Herod, therefore, sent the Magi as co-opted spies to gather intelligence on Jesus’ exact location. It may seem strange that the Magi got that far and did not know the exact location, but Bethlehem was only five or six miles away from Jerusalem, so it was close to their destination. It would have been logical for them to assume that the new king would be in the capital, and if not, it would still have polite, and maybe required, to tell the current king why they were in his country (Matthew 2:7-8).

Then Herod called the Magi secretly and found out from them the exact time the star had appeared. He sent them to Bethlehem and said, “Go and search carefully for the child. As soon as you find him, report to me, so that I too may go and worship him.”

As soon as the Jewish priests had given Herod intelligence of the place of the Messiah's birth, he called for the Magi in private. Herod was a very good spy master and new that spies should be sent out in secret and report back only to him. As foreigners, they were also ideal spies because they held no loyalties to the Jews. Another reason he called for them in private was because the Jewish priests would have been looking forward to the coming Messiah and not wanted him killed. While talking with the Magi, Herod got as much intelligence from them as he could by asking for details of the exact timing that the star appeared. After getting all of the intelligence out of them that he could, he told them where the priests had told him to find the Messiah and gave a cover story that he wanted to worship the new king as well, when in fact, he wanted to kill him. However, the Magi received intelligence of their own from God through an angel, who told them what Herod’s plans were. They then went back a different way to avoid Herod (Matthew 2:9-12).

After they had heard the king, they went on their way, and the star they had seen when it rose went ahead of them until it stopped over the place where the child was. When they saw the star, they were overjoyed. On coming to the house, they saw the child with his mother Mary, and they bowed down and worshiped him. Then they opened their treasures and presented him with gifts of gold, frankincense and myrrh. And having been warned in a dream not to go back to Herod, they returned to their country by another route.

An angel also gave Mary and Joseph intelligence about Herod’s plans and told them to go to Egypt to hide from him. Egypt would have been a perfect place for them to go because it was still in the Roman Empire, so they could move there freely, but it was not in Herod’s jurisdiction (Matthew 2:13-15).

When they had gone, an angel of the Lord appeared to Joseph in a dream. “Get up,” he said, “take the child and his mother and escape to Egypt. Stay there until I tell you, for Herod is going to search for the child to kill him.”

So he got up, took the child and his mother during the night and left for Egypt, where he stayed until the death of Herod. And so was fulfilled what the Lord had said through the prophet: “Out of Egypt I called my son.”

Of course Herod had his own spies everywhere aw well and sent them to keep track of the Magi.

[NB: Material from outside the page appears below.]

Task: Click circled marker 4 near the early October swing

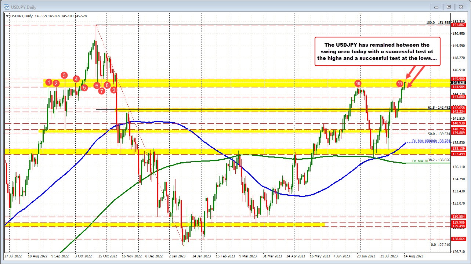Action: [76, 79]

When his spies reported back to him that the Magi left by a different route, he knew they were on to his plan. He therefore, used the intelligence he had gathered from the Magi earlier about when the star appeared to figure out how old Jesus would have been. He used that information to order children under two years old in Bethlehem be killed. This infanticide is known as the Massacre of the Innocents (Matthew 2:16).

When Herod realized that he had been outwitted by the Magi, he was furious, and he gave orders to kill all the boys in Bethlehem and its vicinity who were two years old and under, in accordance with the time he had learned from the Magi.

Seven years later, in c. AD 6, Judaea, Samaria, and Edom were combined to form the new Roman Judaea, which was put under direct Roman rule, so Herod Archelaus was no longer tetrarch. After that, with Archelaus no longer in control, it would have been safe for Jesus and his family to travel to the Temple in Jerusalem after that, which they did yearly for the Passover Festival. It was on one of these trips in c. AD 11 when the Bible tells of the twelve year old Jesus in the temple before the elders. Three years later, Gaius Julius Caesar Augustus (Octavian) died and his stepson Tiberius Julius Caesar Augustus became emperor of Rome.